## Records to use
• • • •

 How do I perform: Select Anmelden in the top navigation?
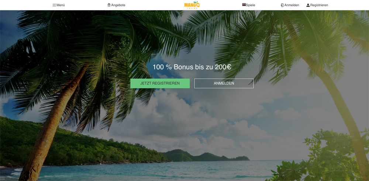coord(292,5)
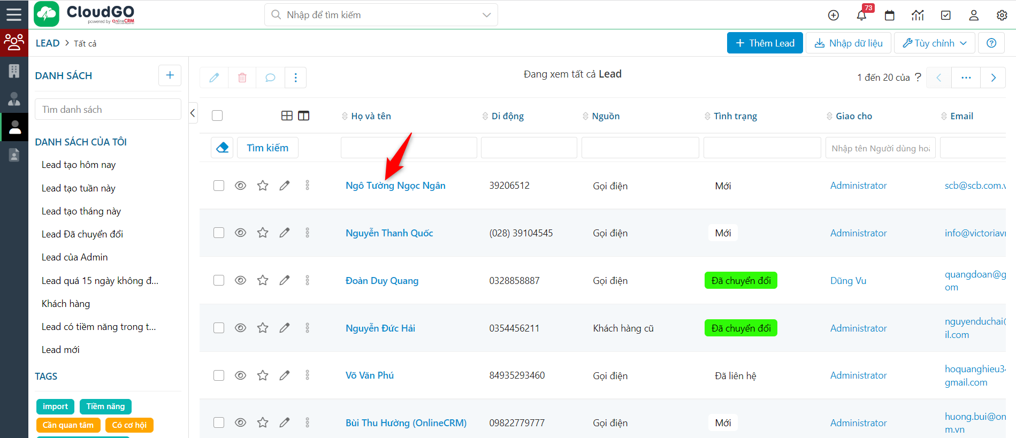The image size is (1016, 438).
Task: Check the box for Ngô Tường Ngọc Ngân
Action: (x=219, y=186)
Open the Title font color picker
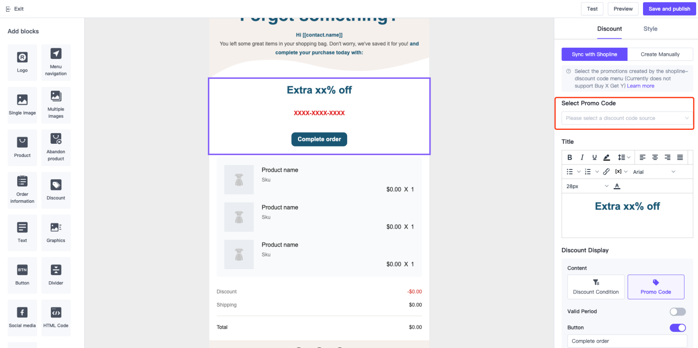This screenshot has width=698, height=348. (617, 186)
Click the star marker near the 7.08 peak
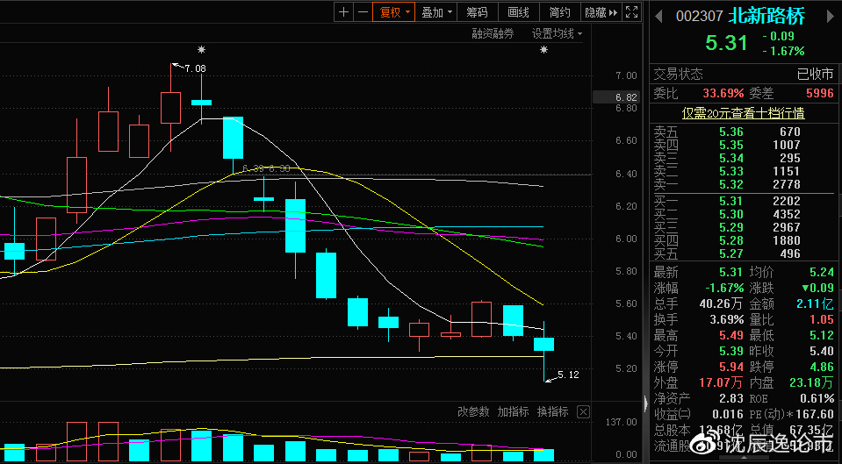This screenshot has height=464, width=842. pos(201,50)
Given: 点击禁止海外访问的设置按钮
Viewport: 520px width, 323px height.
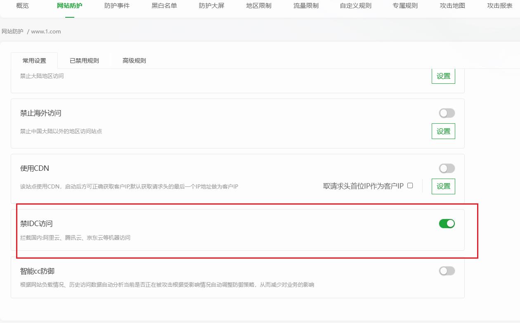Looking at the screenshot, I should (443, 131).
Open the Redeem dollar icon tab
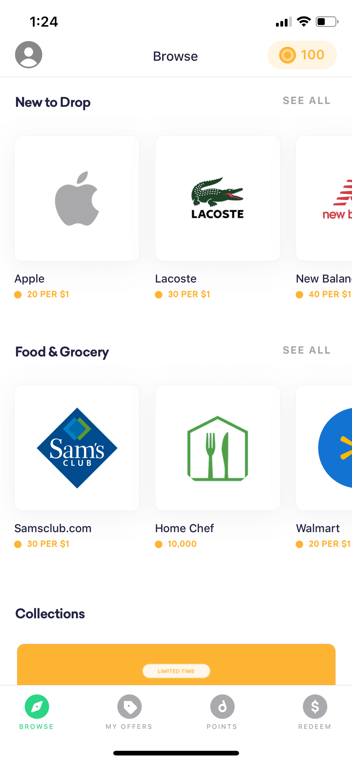The width and height of the screenshot is (352, 763). [315, 707]
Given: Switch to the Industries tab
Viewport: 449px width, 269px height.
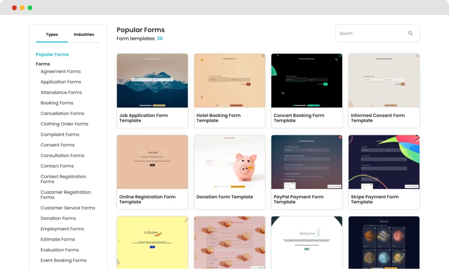Looking at the screenshot, I should point(84,35).
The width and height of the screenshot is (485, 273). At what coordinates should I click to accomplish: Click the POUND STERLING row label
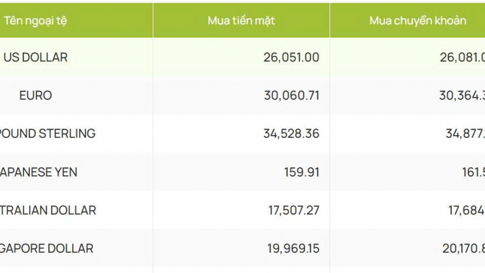48,133
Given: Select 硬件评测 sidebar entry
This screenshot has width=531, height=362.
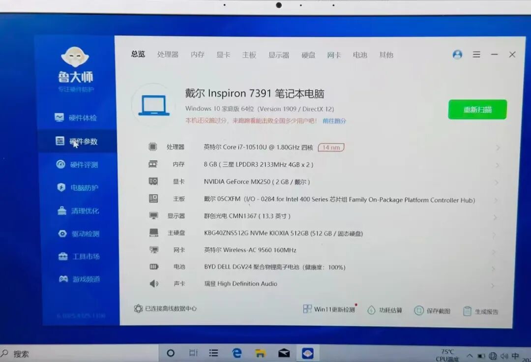Looking at the screenshot, I should 77,165.
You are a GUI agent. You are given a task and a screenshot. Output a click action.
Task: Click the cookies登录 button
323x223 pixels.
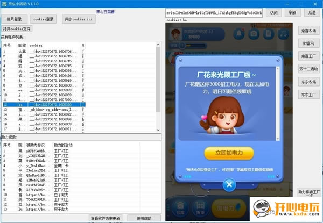coord(43,18)
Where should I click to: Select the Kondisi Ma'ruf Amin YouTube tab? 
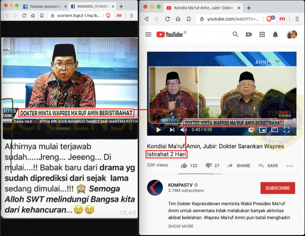tap(203, 8)
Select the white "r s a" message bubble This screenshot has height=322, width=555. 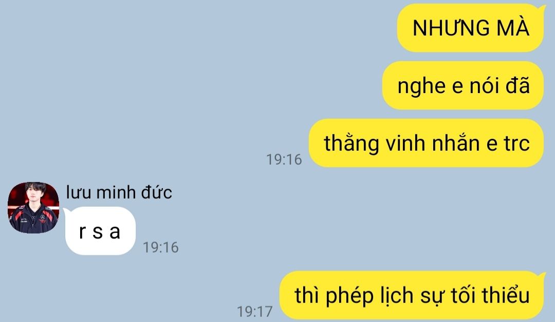pyautogui.click(x=100, y=231)
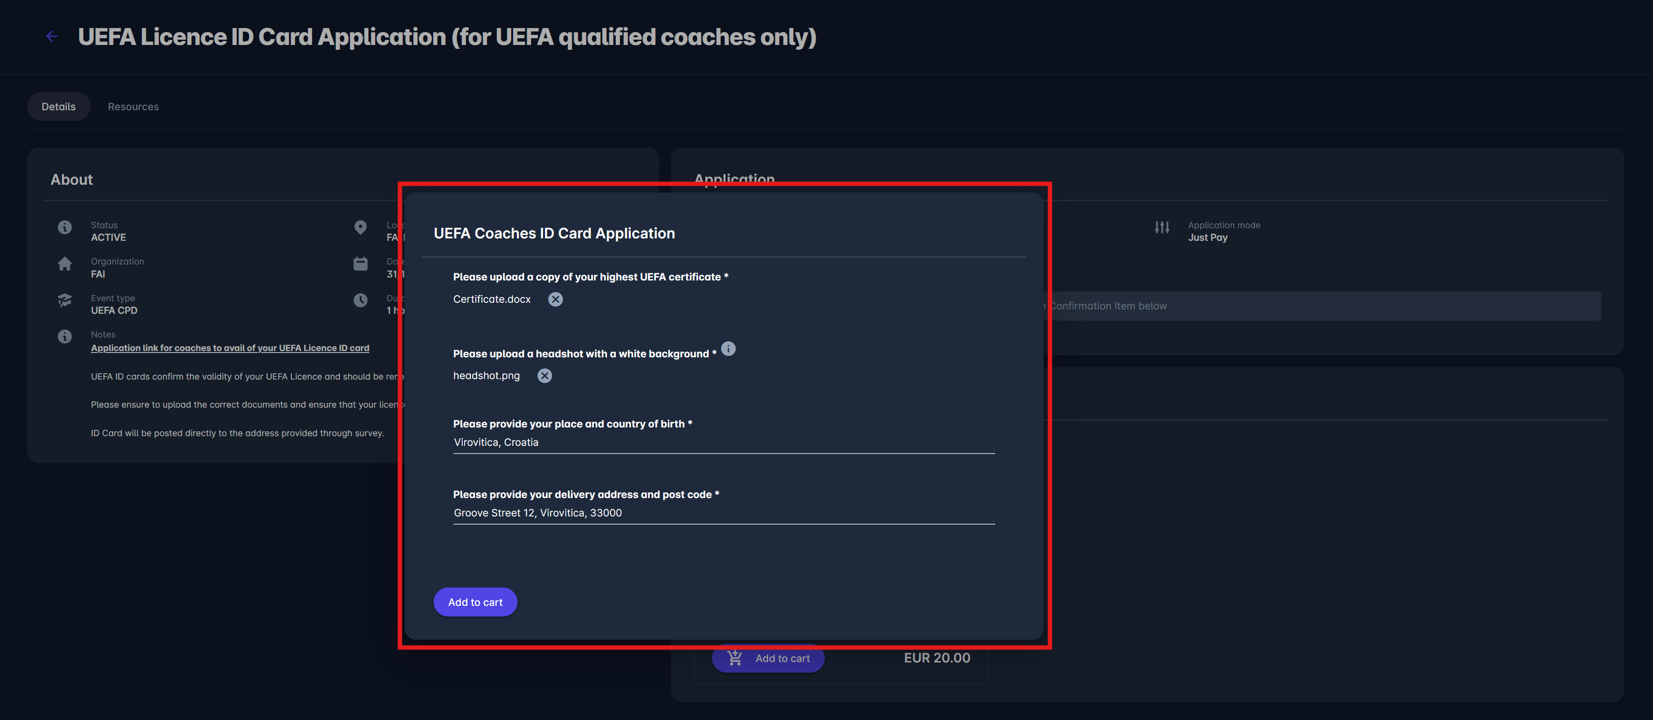Image resolution: width=1653 pixels, height=720 pixels.
Task: Click the calendar date icon
Action: pyautogui.click(x=361, y=264)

• • • •

Pictures are to be omitted; otherwise, every line from the first line of the listing through the line containing "Given: Switch to the Industries tab" must be reproduced exactly, both ends included.

 How do I perform: Select Anmelden in the top navigation?
coord(292,5)
The image size is (1016, 438).
Task: Check the box for Ngô Tường Ngọc Ngân
Action: (x=219, y=186)
Open the Title font color picker
This screenshot has width=698, height=348. (617, 186)
Click the star marker near the 7.08 peak
This screenshot has height=464, width=842. pos(201,50)
Given: 点击禁止海外访问的设置按钮
Viewport: 520px width, 323px height.
Looking at the screenshot, I should (443, 131).
Open the Redeem dollar icon tab
The width and height of the screenshot is (352, 763). [315, 707]
Given: Switch to the Industries tab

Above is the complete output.